On Mon, Feb 8, 2016 at 2:41 PM, Chris Barker
Just to clarify -- what does it currently do for bytes? IIUC, Windows uses UTF-16, so can you pass in UTF-16 bytes? Or when using bytes is is assuming some Windows ANSI-compatible encoding? (and what does it return?)
UTF-16 is used in the [W]ide-character API. Bytes paths use the [A]NSI codepage. For a single-byte codepage, the ANSI API rountrips, i.e. a bytes path that's passed to CreateFileA matches the listing from FindFirstFileA. But for a DBCS codepage arbitrary bytes paths do not roundtrip. Invalid byte sequences map to the default character. Note that an ASCII question mark is not always the default character. It depends on the codepage. For example, in codepage 932 (Japanese), it's an error if a lead byte (i.e. 0x81-0x9F, 0xE0-0xFC) is followed by a trailing byte with a value less than 0x40 (note that ASCII 0-9 is 0x30-0x39, so this is not uncommon).
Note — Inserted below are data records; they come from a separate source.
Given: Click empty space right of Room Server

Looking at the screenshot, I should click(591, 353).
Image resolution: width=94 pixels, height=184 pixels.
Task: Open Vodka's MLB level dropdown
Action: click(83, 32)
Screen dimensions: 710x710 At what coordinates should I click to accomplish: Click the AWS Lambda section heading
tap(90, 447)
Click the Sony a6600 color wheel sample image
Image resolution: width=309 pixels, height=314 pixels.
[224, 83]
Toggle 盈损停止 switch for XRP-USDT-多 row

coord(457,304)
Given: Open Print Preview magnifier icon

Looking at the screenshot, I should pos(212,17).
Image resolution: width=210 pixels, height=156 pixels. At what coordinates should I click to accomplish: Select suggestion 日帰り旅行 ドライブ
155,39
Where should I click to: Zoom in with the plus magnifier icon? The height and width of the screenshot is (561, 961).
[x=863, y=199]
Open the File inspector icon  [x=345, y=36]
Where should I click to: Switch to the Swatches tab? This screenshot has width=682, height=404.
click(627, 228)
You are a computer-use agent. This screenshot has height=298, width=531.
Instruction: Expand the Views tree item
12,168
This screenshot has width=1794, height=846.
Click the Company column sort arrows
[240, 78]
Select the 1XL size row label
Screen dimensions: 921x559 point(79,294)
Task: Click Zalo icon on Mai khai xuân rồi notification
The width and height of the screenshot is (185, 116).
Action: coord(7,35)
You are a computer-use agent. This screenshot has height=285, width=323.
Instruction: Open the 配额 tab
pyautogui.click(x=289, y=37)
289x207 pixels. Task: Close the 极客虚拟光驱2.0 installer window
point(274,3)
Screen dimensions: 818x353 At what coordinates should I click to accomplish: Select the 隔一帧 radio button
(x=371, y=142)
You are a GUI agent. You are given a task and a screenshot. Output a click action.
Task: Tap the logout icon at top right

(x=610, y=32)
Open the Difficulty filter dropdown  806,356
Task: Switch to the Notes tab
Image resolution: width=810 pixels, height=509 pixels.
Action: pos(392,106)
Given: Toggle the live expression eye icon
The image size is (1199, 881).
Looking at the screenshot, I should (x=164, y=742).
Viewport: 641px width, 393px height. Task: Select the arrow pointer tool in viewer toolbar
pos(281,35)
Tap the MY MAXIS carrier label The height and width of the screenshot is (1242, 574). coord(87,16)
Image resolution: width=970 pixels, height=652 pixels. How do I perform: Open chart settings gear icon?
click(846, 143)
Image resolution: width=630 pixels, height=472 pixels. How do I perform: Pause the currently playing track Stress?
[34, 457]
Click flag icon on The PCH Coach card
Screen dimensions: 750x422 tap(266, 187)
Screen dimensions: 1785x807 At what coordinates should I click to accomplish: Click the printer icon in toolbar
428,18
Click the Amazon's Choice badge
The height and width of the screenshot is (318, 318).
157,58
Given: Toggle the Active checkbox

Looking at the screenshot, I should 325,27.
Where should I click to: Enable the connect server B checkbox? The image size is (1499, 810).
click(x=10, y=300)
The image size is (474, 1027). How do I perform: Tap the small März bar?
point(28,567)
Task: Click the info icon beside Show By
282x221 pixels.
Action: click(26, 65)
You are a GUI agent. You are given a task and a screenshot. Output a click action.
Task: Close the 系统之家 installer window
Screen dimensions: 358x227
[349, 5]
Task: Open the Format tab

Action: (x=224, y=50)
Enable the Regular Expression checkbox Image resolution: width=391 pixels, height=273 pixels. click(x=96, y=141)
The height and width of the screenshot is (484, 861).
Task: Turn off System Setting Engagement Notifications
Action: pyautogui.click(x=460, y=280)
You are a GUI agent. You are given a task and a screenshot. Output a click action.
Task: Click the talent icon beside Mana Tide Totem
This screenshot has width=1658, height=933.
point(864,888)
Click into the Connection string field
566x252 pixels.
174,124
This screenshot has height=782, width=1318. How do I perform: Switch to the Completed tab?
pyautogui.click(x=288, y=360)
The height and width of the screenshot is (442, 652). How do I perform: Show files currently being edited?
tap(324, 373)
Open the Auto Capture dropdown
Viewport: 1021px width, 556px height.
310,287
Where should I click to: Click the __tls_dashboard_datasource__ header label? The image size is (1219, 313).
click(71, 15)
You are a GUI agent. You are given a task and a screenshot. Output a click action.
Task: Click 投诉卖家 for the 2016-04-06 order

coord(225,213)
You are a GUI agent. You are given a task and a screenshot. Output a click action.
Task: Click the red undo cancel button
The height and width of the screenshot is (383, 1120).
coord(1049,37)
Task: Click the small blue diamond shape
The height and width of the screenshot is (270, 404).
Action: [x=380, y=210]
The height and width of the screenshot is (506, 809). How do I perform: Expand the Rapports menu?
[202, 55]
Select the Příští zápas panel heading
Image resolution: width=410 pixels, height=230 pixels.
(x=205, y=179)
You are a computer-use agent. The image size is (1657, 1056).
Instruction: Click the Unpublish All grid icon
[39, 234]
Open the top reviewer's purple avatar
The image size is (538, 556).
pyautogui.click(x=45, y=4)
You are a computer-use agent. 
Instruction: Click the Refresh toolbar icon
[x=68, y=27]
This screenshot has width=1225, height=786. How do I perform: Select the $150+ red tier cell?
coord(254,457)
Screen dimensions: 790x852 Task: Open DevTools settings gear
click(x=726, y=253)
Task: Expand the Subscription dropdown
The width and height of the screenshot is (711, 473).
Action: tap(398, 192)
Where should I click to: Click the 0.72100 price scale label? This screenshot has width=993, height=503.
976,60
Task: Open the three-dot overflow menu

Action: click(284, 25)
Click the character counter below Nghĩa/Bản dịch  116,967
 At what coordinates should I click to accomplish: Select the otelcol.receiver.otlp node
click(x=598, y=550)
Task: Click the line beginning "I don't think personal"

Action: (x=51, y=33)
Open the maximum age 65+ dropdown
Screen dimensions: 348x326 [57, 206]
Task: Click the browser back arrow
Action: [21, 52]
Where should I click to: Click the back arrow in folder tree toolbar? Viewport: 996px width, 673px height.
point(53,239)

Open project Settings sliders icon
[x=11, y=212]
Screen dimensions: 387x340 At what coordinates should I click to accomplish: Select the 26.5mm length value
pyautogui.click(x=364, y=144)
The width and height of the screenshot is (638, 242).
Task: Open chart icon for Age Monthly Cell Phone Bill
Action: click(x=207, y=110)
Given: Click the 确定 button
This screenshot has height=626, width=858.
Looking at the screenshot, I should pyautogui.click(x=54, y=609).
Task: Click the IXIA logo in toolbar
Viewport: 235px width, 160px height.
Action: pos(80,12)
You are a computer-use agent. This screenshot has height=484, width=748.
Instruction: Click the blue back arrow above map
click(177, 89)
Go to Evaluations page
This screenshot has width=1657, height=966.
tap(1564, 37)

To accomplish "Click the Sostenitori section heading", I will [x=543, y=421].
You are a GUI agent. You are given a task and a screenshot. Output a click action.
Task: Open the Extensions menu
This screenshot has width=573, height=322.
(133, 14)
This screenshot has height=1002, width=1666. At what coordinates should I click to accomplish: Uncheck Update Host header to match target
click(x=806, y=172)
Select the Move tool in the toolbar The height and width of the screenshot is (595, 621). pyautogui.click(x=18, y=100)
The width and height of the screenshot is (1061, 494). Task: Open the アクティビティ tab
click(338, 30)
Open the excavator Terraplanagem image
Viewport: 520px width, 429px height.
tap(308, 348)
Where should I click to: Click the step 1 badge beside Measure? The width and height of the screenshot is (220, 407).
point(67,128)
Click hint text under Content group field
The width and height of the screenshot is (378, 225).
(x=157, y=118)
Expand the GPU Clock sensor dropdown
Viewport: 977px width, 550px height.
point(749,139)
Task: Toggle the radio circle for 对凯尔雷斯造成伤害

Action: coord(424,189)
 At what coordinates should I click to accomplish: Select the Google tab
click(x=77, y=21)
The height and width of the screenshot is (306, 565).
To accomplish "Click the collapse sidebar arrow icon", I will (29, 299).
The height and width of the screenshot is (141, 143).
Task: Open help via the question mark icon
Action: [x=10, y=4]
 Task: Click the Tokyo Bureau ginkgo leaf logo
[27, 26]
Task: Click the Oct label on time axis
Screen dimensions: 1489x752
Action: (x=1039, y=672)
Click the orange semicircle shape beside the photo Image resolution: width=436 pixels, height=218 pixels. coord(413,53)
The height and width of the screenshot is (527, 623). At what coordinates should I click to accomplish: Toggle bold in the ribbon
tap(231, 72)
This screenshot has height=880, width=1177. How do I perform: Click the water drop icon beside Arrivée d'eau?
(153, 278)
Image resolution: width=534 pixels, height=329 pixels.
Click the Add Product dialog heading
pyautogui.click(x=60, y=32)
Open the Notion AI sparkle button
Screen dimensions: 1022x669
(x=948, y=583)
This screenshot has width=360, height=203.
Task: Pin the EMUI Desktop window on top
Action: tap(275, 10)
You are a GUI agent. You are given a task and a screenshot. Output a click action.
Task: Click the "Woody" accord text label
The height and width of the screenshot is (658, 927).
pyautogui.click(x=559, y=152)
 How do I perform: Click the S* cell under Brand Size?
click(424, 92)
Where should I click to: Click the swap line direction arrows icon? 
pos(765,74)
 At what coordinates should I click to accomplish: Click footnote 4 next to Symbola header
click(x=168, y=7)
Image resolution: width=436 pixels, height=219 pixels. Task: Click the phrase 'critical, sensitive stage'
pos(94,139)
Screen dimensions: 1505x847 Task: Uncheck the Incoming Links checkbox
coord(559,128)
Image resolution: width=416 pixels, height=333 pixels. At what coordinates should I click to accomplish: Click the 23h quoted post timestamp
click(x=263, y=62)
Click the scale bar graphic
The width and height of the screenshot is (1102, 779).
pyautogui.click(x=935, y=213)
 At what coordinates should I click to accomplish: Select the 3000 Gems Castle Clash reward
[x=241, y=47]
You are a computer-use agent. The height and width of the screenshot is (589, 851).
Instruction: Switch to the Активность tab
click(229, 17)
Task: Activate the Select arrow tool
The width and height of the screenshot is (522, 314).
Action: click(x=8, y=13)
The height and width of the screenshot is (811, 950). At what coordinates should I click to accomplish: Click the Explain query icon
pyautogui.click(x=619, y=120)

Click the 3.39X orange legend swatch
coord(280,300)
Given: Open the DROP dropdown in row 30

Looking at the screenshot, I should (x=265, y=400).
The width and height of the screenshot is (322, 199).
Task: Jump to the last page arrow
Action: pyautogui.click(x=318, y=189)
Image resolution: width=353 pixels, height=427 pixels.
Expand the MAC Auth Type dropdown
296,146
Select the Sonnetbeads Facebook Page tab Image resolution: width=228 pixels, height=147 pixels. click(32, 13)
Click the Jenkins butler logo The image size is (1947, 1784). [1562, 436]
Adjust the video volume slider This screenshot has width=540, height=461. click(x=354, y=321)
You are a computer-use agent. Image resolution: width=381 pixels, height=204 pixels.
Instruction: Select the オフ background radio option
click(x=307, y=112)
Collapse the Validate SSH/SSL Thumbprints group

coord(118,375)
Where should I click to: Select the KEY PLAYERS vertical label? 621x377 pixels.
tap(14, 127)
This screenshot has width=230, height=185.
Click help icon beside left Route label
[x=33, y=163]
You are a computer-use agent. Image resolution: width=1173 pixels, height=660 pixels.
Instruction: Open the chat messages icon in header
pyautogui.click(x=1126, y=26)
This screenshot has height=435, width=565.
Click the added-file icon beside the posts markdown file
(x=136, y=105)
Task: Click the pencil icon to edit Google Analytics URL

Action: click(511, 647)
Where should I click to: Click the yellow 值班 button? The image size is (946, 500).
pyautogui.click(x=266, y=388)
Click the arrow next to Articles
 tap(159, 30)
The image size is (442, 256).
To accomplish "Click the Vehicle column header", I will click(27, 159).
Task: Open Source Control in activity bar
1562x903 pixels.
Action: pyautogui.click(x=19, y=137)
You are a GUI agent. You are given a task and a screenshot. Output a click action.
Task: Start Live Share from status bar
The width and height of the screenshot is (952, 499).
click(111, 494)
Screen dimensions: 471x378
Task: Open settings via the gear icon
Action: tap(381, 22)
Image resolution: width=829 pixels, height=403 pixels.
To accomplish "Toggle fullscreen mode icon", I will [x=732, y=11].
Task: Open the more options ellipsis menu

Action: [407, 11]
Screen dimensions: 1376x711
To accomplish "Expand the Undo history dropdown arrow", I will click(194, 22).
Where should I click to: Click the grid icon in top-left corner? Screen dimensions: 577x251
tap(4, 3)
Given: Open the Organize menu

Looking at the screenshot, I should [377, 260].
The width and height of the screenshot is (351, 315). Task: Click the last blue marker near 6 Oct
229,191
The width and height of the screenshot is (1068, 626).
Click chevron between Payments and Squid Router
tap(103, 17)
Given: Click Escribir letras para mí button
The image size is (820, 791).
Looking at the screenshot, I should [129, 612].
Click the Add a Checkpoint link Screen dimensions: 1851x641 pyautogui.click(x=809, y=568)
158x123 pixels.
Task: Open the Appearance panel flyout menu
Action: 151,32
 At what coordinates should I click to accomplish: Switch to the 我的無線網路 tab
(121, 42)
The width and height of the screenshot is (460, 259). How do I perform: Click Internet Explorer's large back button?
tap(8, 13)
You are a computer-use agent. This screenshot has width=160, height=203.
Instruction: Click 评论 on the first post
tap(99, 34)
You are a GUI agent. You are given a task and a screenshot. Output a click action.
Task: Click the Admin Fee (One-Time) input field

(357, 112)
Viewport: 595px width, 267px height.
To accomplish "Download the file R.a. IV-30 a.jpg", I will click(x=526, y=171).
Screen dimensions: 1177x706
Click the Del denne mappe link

In this case the ANSI API substitutes the default character for Japanese, '・' (U+30FB, Katakana middle dot). >>> locale.getpreferredencoding() 'cp932' >>> open(b'\xe05', 'w').close() >>> os.listdir('.') ['・'] >>> os.listdir(b'.') [b'\x81E'] All invalid sequences get mapped to '・', which roundtrips as b'\x81\x45', so you can't reliably create and open files with arbitrary bytes paths in this locale.